[Start of Document extract]

Looks like I might be the only person in the world who didn’t watch the entire segment of Mary Winkler talking to Oprah this week, though I did see a few minutes of the broadcast. Mary seemed pretty similar to what we’ve seen of her before — faraway, timid — though I was quite surprised to hear her say that “seven years into the marriage” she talked to Matthew about divorce, although nothing ever came of it. The real buzz this week, though, is what Meredith asked Steve Farese on The Today Show yesterday — should she get her kids back?
When I wrote about abuse that ends in murder while the trial was going on, Debbie Knapp, the Memphis woman who was given a reprieve for her life sentence after murdering her abusive husband, told me much more than I could have imagined about what living in an abusive marriage was like. Many of you chimed in, sometimes anonymously. Debbie’s last words to me still ring in my ears: “She should get those girls back,” she told me.
So, what do you think?
Update, Sept. 18: A new bit of scoop, courtesy of the Jackson Sun. Does this change anyone’s mind?
Responses to “Should Mary Winkler get her kids back?”

[End of Document extract]
[Start of Information given]

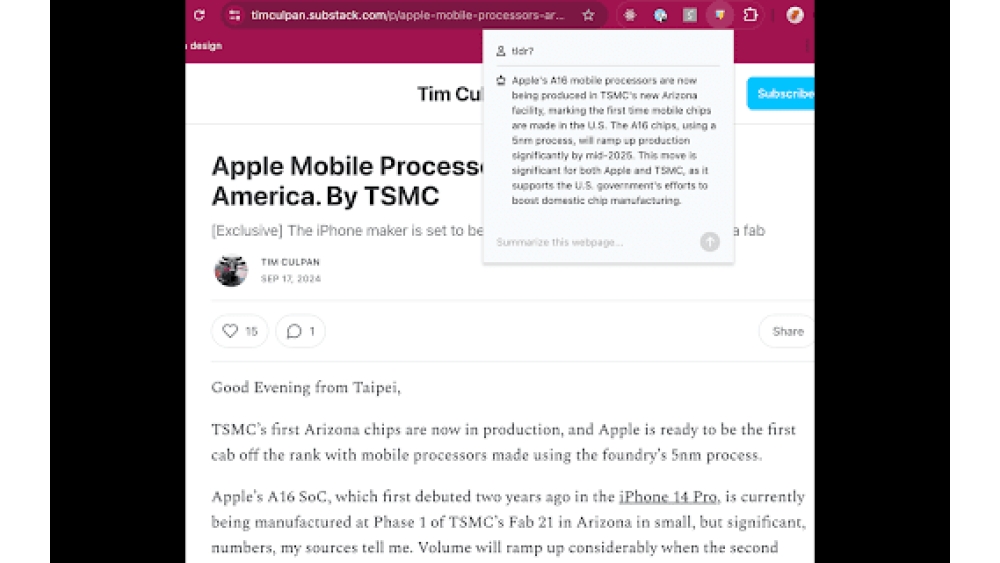The image size is (1000, 563).
Task: Click the gray S extension icon
Action: tap(690, 15)
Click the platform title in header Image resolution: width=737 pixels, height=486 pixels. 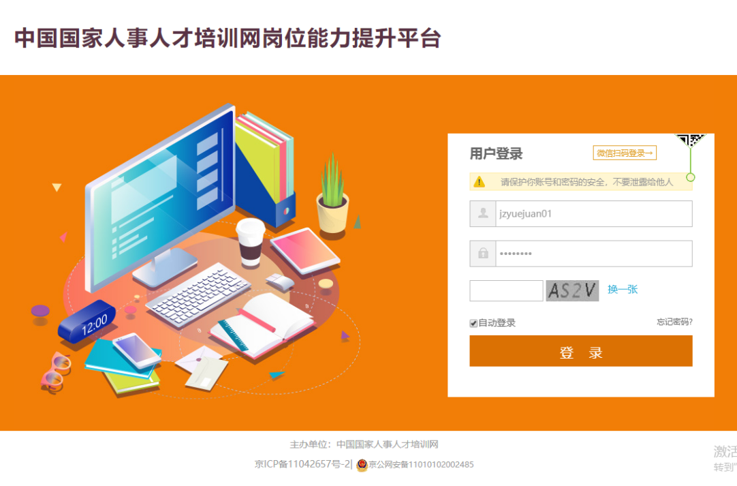coord(227,39)
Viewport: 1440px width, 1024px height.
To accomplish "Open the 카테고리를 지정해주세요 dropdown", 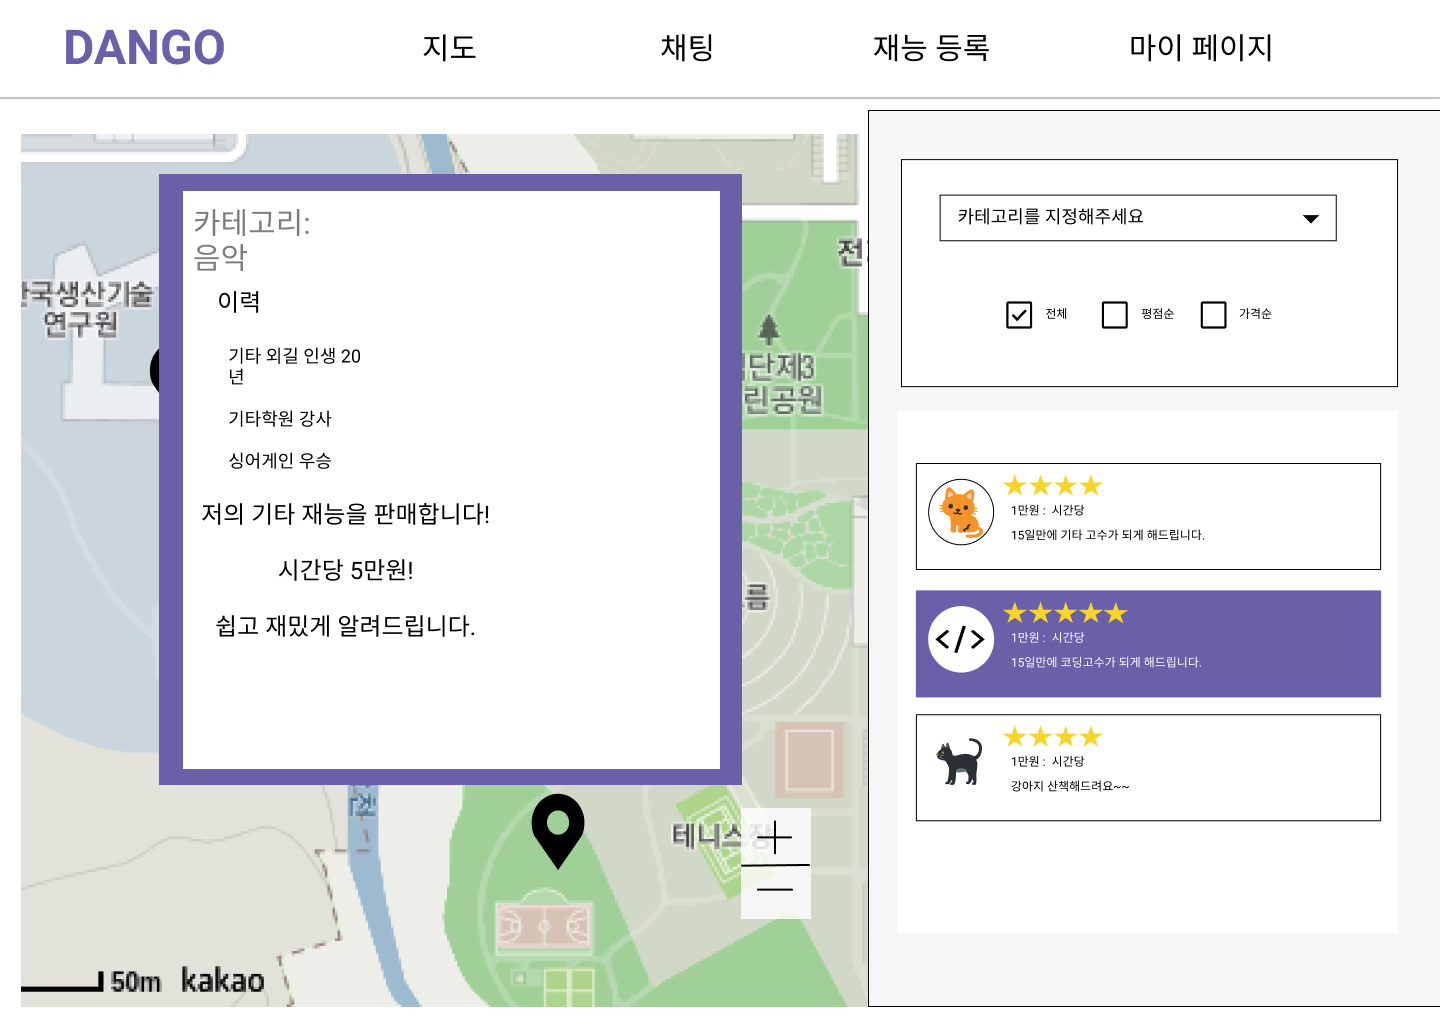I will point(1138,217).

[End of Information given]

◆ Instructions to follow: Repeat the blog post about Mary Winkler word for word, starting at the words "When I wrote" and stopping after "change anyone’s mind?". Work only from the blog post about Mary Winkler.

◆ Exercise response:
When I wrote about abuse that ends in murder while the trial was going on, Debbie Knapp, the Memphis woman who was given a reprieve for her life sentence after murdering her abusive husband, told me much more than I could have imagined about what living in an abusive marriage was like. Many of you chimed in, sometimes anonymously. Debbie’s last words to me still ring in my ears: “She should get those girls back,” she told me.
So, what do you think?
Update, Sept. 18: A new bit of scoop, courtesy of the Jackson Sun. Does this change anyone’s mind?